* [Task]
Copy word for word the rows starting at the line that contains "Where should I" and continuing through the last row. Leave the pictures out.

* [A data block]
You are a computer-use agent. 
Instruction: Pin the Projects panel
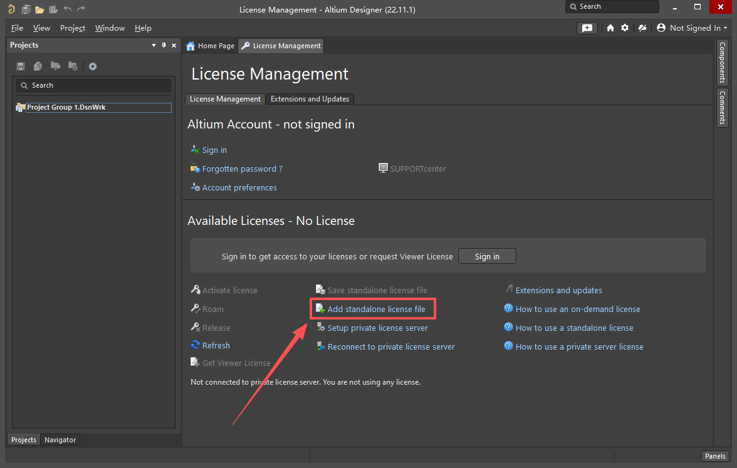point(164,45)
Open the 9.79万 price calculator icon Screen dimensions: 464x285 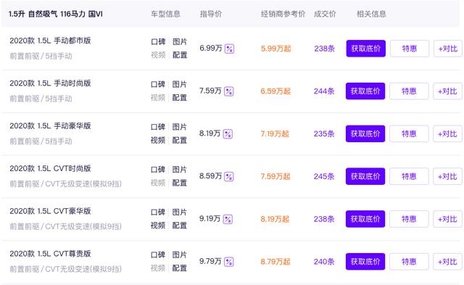(x=229, y=262)
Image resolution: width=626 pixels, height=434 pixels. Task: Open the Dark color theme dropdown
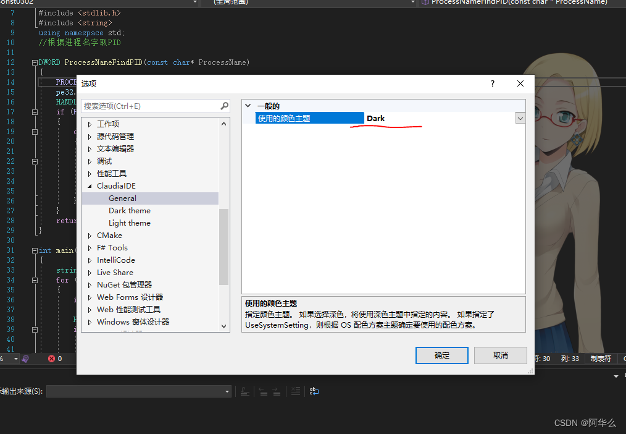pyautogui.click(x=520, y=117)
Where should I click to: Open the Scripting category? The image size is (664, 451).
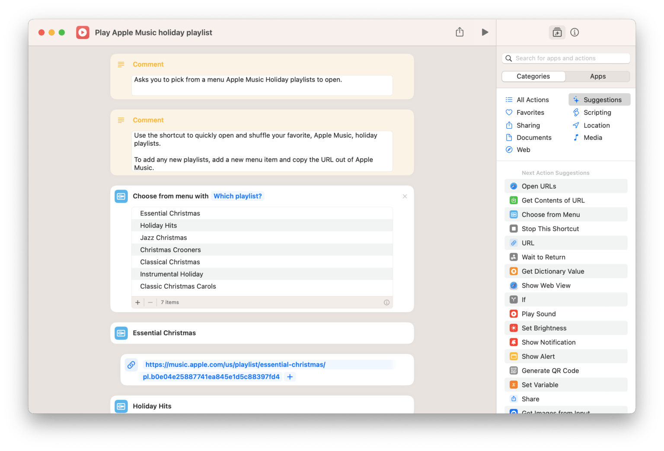(597, 113)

* [Result]
Where should I click to: Open the Scripting category? The image size is (664, 451).
(597, 113)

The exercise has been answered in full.